ソファーまで案内しようとするエリオット様からは、俺と同じ石鹸を使っているはずなんだが、めちゃくちゃ良い香りがした。
俺が恋人に、じっとりとした目をしていることに気付いたクリストファー殿下は、目元を和らげる。
なにかを察したのか、藍色の瞳を輝かせていた。
そして、俺が忙しいだろうからと、案内を断ったクリストファー殿下が、その場で話しだした。
「心配していたが、元気そうでなにより」
「ご心配をおかけしてすみません。クリストファー殿下もお元気そうで」
「ああ、ラフも頑張ってくれている」
彼の背後から、おずおずと顔を出したラファエルさんは、新緑色の瞳を潤ませていた。
随分と汗をかいているのだが、体調が悪いのだろうか?
クリストファー殿下から耳打ちされたラファエルさんは、すうっと大きく空気を吸い込んだ。

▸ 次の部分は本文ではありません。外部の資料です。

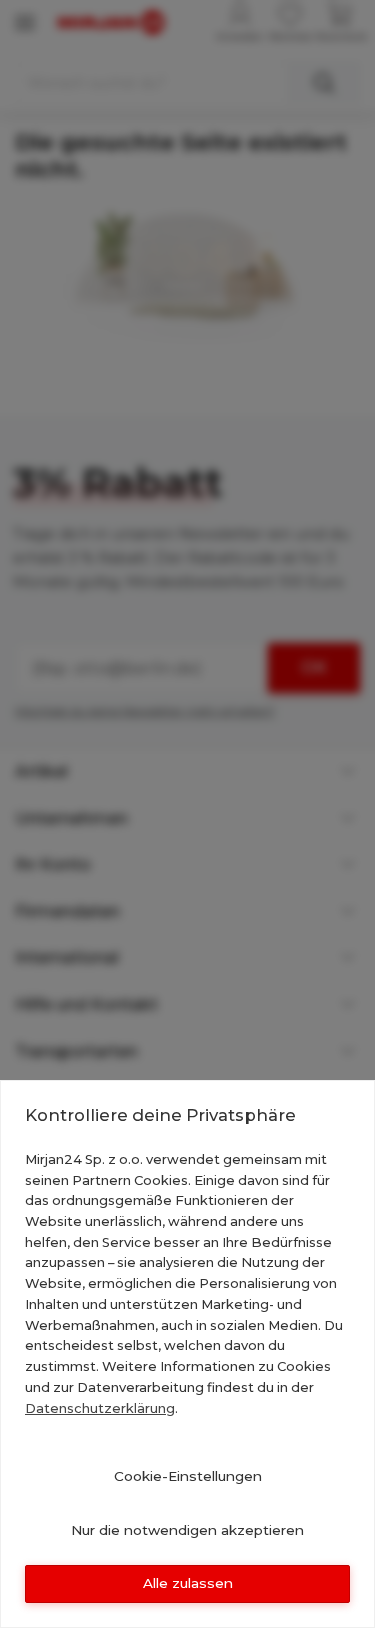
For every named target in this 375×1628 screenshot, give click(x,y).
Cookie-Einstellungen (188, 1476)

「失礼な態度を取ってしまい、申し訳ありませんでした」
深々と頭を下げ、長い白銀の髪が肩からさらりと零れ落ちる。
一向に頭を上げないラファエルさんを、不思議に思いながら首を傾げた。
「…………なんのことです?」
「え゛」
「クククッ、ほらな? 私の言った通りだっただろう?」
俺たちの顔を交互に見ながら変顔を披露し、なにやら一人で喋る、挙動不審なラファエルさん。
クリストファー殿下に話を聞けば、以前俺にジュリアス殿下を惑わすなと大臣たちと詰め寄ったことを、謝罪していたらしい。
大臣たちに利用されて、言わされていることはわかっていたし、俺は特段気にしていない。
むしろ、忘れていた。
だが、彼には頼みたいことがあったので、にたりと不敵な笑みを浮かべる。
「では、俺の頼みを聞いてもらえますか?」
「は、はいっ! なんなりとっ!」
ビシッと背筋を正したラファエルさんの左手を取り、紋章の上に口付けを落とす。
出来るかわからないが、俺の力を少しだけ分け与えられるように祈った。
「っ…………」
草木に囲まれ、両手を上げる豊穣の神の紋章が、黄金色に光り輝く。
触れている手が、じんわりと温かくなる。
すっと光が消えて唇を離すと、目を見開いたラファエルさんが頬を紅潮させていた。
「魔物の王と戦った地を、緑でいっぱいにして欲しいんです。あの地は、俺が大切な友人と過ごした、思い出の場所だから……」
アレクサンダーのことを想いながらお願いすると、ほうっと息を吐いた豊穣の神は、首を垂れた。